# Jumping Into Fire Net

Matt
A person jumps from a fourth story window 15 m above a safety net. THe jumper stretches the net 1.0 m before coming to rest. What was the deceleration experienced by the jumper?

Equation:

x = x0 + v0t +.5at^2

15 m = 1 m + 8.6 m/s(2s) + .5(a)(1.75s^2)

15m = 1 m + 17.2 m/s^2 + .875s^2(a)

-3.2 m = .875 s^2

-3.66 m/s^2 = Deceleration

Does this look right? I'm not sure about the 1 m as the final position...

Matt
Wait, I already see a problem, forgot to square the time...

Equation:

x = x0 + v0t +.5at^2

15 m = 1 m + 8.6 m/s(2s) + .5(a)(1.75s^2)

15m = 1 m + 17.2 m/s^2 + 1.53s^2(a)

-3.2 m = 1.53 s^2

2.09 m/s^2 = Deceleration

Does this look right? I'm not sure about the 1 m as the final position...That seems like an awfully slow deceleration for jumping out of a window.

enigma
Staff Emeritus
Gold Member
Originally posted by Matt
A person jumps from a fourth story window 15 m above a safety net. THe jumper stretches the net 1.0 m before coming to rest. What was the deceleration experienced by the jumper?

Equation:

x = x0 + v0t +.5at^2

15 m = 1 m + 8.6 m/s(2s) + .5(a)(1.75s^2)

15m = 1 m + 17.2 m/s^2 + .875s^2(a)

-3.2 m = .875 s^2

-3.66 m/s^2 = Deceleration

Does this look right? I'm not sure about the 1 m as the final position...

You've got a few errors, and I'm not sure where you got all of your values.

Where did the 8.6m/s , the 2s, and the 1.75s^2 come from?

You're also making mistakes with the units.

'8.6 m/s * s' does not have units of 'm/s^2', it is 'm'

Your tipoff that you are making mistakes comes in the line where you have -3.2m = .875 s^2

those units don't equal each other, therefore you know you must have made a mistake somewhere.

To do this problem correctly, you need to break it into 2 parts.

First part is the freefall. You know starting and ending positions (15m and 0m above the net), you know starting velocity (0m/s), and you know acceleration (-9.8m/s^2). You use those numbers to solve for the velocity before the guy hits the net.
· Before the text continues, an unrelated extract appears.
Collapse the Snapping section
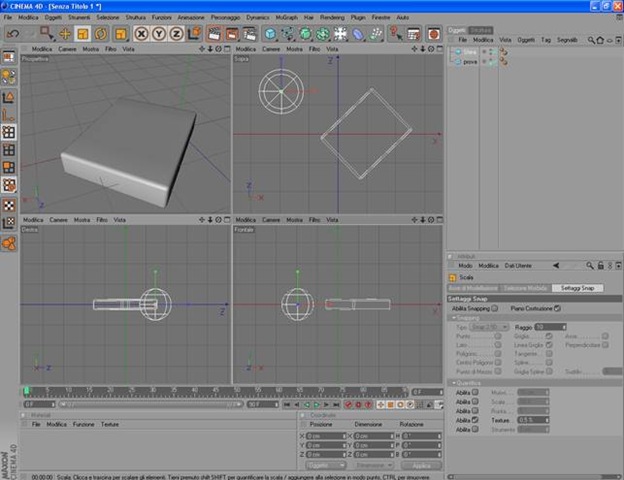This screenshot has width=624, height=480. [454, 318]
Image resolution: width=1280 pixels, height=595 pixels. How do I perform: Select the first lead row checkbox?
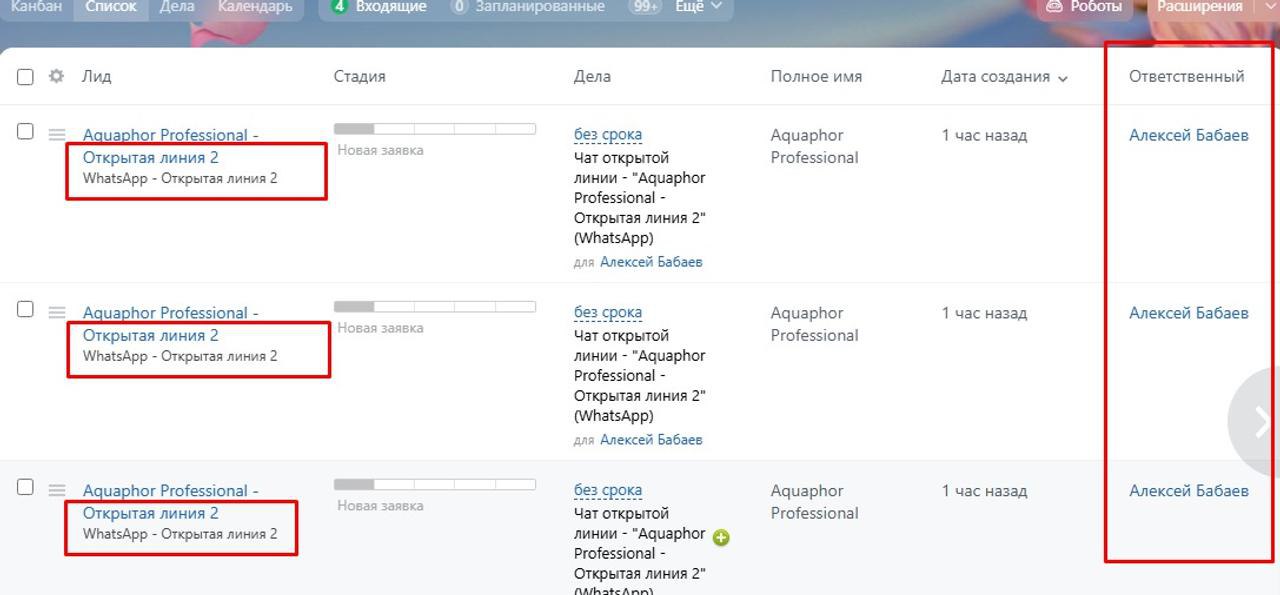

The second part is the deceleration. You have starting and ending positions (0m and -1m), you know starting velocity (from part I), and you know final velocity (0m/s... he is stopped at the bottom). You use those values to solve for acceleration.

Matt
Revised: (I always have trouble seeing problems in two distinct parts)

v^2 = v^20 + 2a(x-x0)
v^2 = 0 m/s + 2(9.80 m/s^s)(15m -0m)
v^2 = 294 m^2/s^s
Squareroot(v^2) = Squareroot(294 m^2/s^2)
v = 17.14 m/s

v^2 = v^20 + 2a(x-x0)
0 m^2/s^2 = 17.14 m/s + 2a(-1 - 0)
0 m^2/s^2 = 294 m^2/s^s -2a
-294 m^2/s^2 = -2a
a = 147 m/s^2

Thats more than 14 gs!!! Can that be right? Wouldnt the person be dead?

enigma
Staff Emeritus
Gold Member
15 g's.

The net is slowing him down to zero velocity in 1/15th the distance.

Not a very good net - He would probably be hurt, but not neccessarily killed.

15 g's is enough to cause damage, but it won't last for a very long period of time. Aircraft ejector seats pull over 100 g's for a split second.

Is the result reasonable? If you don't have a clear mental picture of meters, convert to feet. This guy is falling from a fourth (probably closer to 5th) story window, and stopping in 3 feet. That's a pretty stiff net.